It was nice to see new faces winning titles on clay this past week with Kei Nishikori emerging a surprise champion in Barcelona and Grigor Dimitrov triumphing in Bucharest – both enjoying maiden success on the red dirt.
But the Rafael Nadal loyalists are gravely concerned about the world No1’s French Open prospects after he suffered uncharacteristic early exits in both Monte Carlo and Barcelona – two tournaments he has won a combined 16 times.
These are losses the Spaniard had not experienced in 10 years which makes the widespread panic amongst his fan club understandable, but here are a few reasons why Nadal could still extend his reign in Roland Garros in June:
Nadal is a gladiator at heart. His fighting instincts kick in when he’s down and he tends to bring out his best when his back is against the wall. Like many champions, he’s goal-oriented and right now, his number one goal is to retain his aggressive form to turn around this European clay season.
In his own words, the key in such circumstances is to “accept the situation and keep fighting”. It’s what he does best.
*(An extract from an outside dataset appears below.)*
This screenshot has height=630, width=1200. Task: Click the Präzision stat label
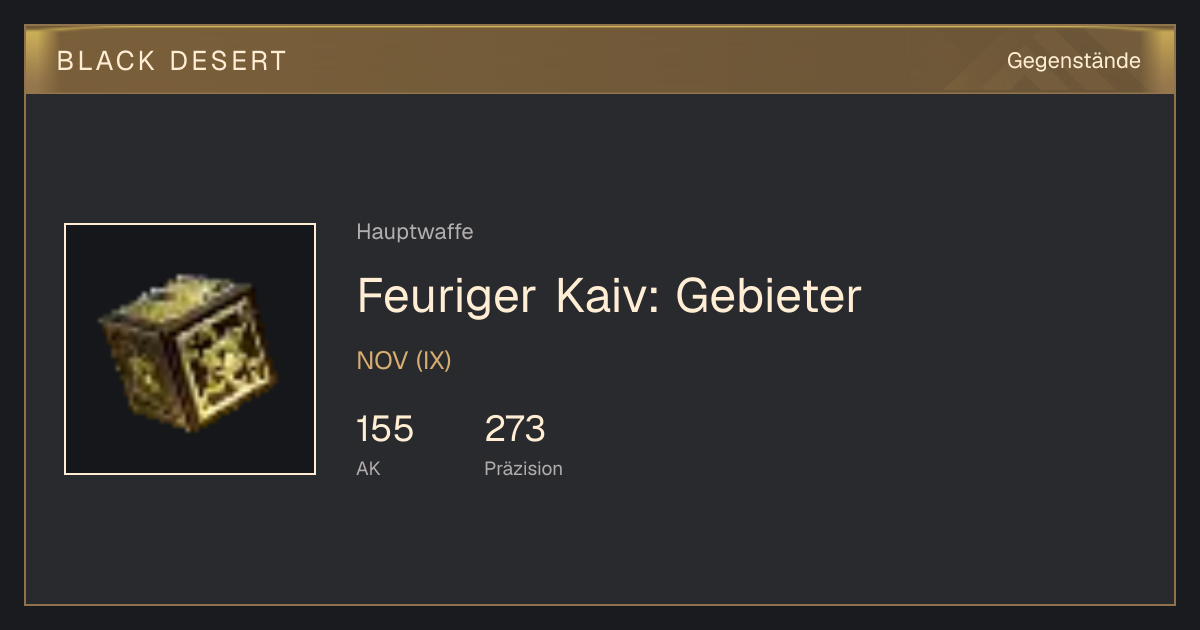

He remains the best mover on clay. Nadal’s rivals may say his strongest assets are his mental strength and fighting qualities but on clay, the Mallorcan’s magic comes from his supreme movement.
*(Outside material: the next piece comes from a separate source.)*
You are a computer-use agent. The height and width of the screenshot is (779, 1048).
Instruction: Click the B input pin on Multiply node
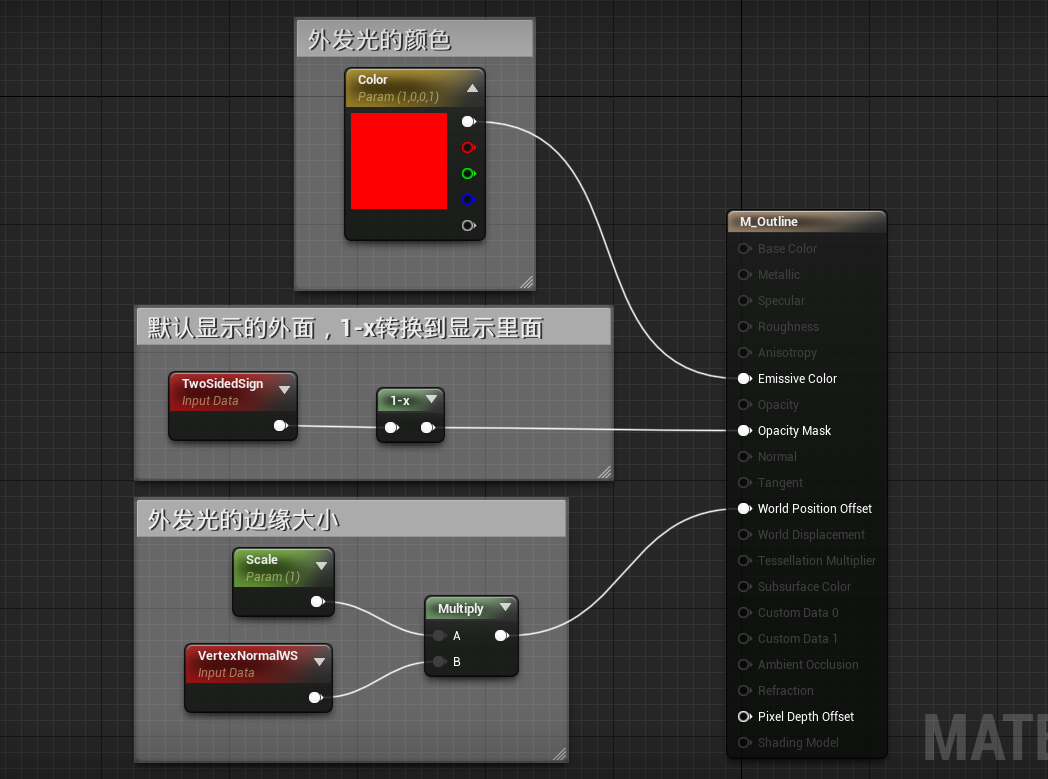440,661
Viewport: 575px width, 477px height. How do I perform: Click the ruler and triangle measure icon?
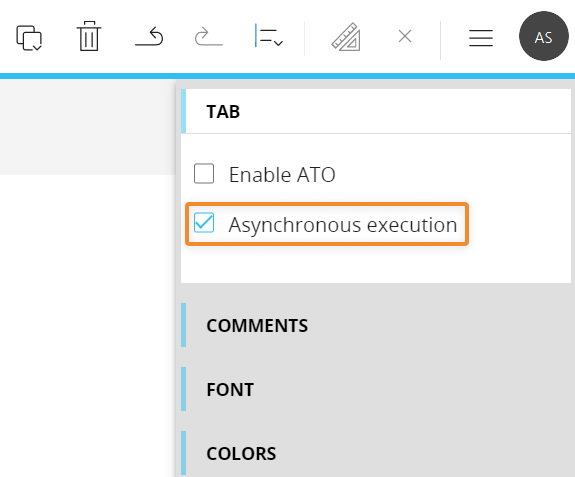[346, 37]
If he’s not injured, then Nadal will always have the edge in terms of movement and court coverage on the dirt.
There’s still time. With both Madrid and Rome coming up before Paris, Nadal has a couple of chances to boost his confidence prior to Roland Garros.
While Madrid is his least successful clay Masters 1000 (he’s only won it twice), and he repeatedly admitted he struggles sometimes with the altitude there, Rome will provide an important opportunity for the 27-year-old. Of course the fact that he’s won it seven times couldn’t hurt.
Despite the Barcelona loss, he’s improving. Those who watched both of Nadal’s defeats in Monte Carlo to David Ferrer and in Barcelona to Nicolas Almagro can attest to the fact that the world No1 was playing significantly better against the latter.
He was more aggressive and was more effective with his forehand than against Ferrer. It didn’t amount to a win but it showed there’s progress.
If it’s mental, it’s fixable. Nadal concedes that his Australian Open final loss to Stanislas Wawrinka has affected him mentally. It’s not the first time the Spaniard has had his confidence shaken. He lost six consecutive finals to Novak Djokovic in 2011 (and a seventh in 2012) but still managed to take Roland Garros and eventually stopped the bleeding against the Serb in Monaco the following year.
If he can find a way out of his mental lapse and revisit his tactics against top players with superior backhands, he should be fine in best-of-five matches in Paris.